[Exercise data — start]

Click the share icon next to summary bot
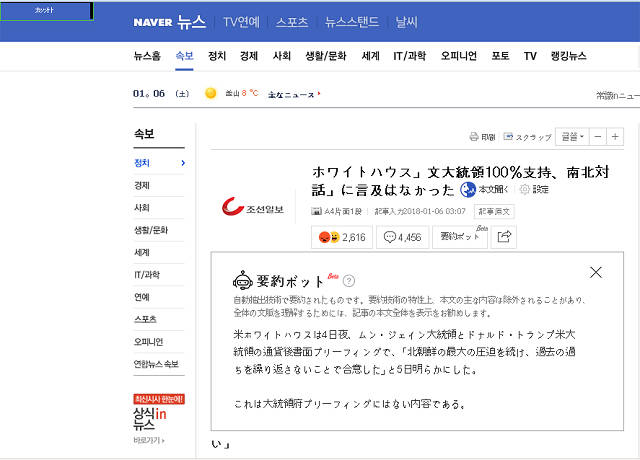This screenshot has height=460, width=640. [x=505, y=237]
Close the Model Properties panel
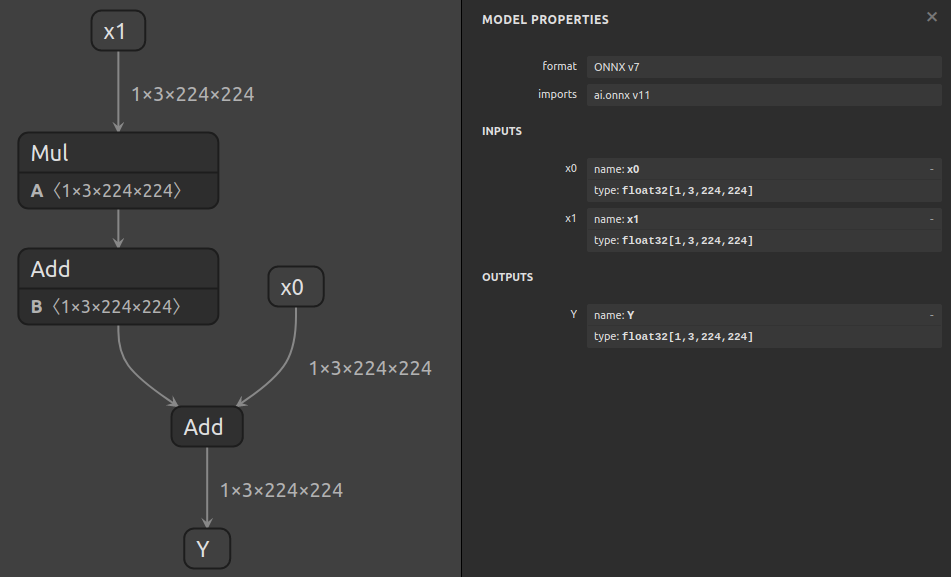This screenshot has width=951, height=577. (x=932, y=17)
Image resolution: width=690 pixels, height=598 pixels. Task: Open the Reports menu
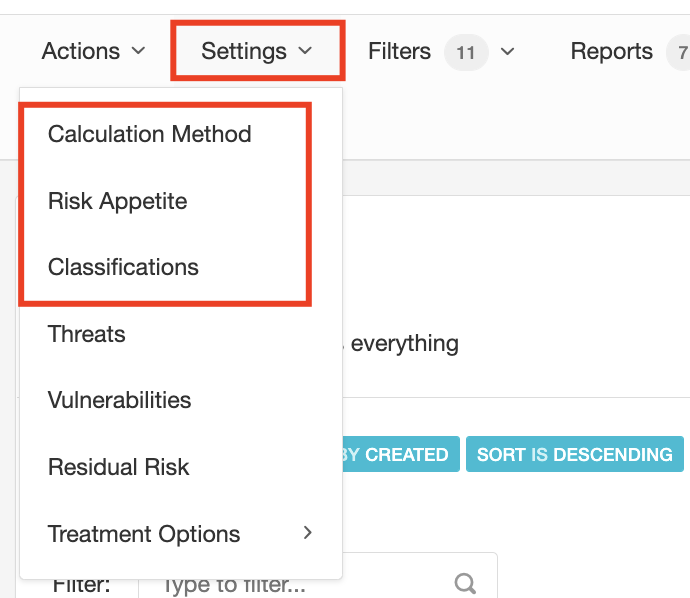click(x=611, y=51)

[Exercise data — finish]

Retype the listing above exactly, please. Pictures do not belong in the copy.

Output of the task:
Click the share icon next to summary bot
This screenshot has height=460, width=640. [x=505, y=237]
Close the Model Properties panel
This screenshot has width=951, height=577. (x=932, y=17)
Image resolution: width=690 pixels, height=598 pixels. Task: Open the Reports menu
click(x=611, y=51)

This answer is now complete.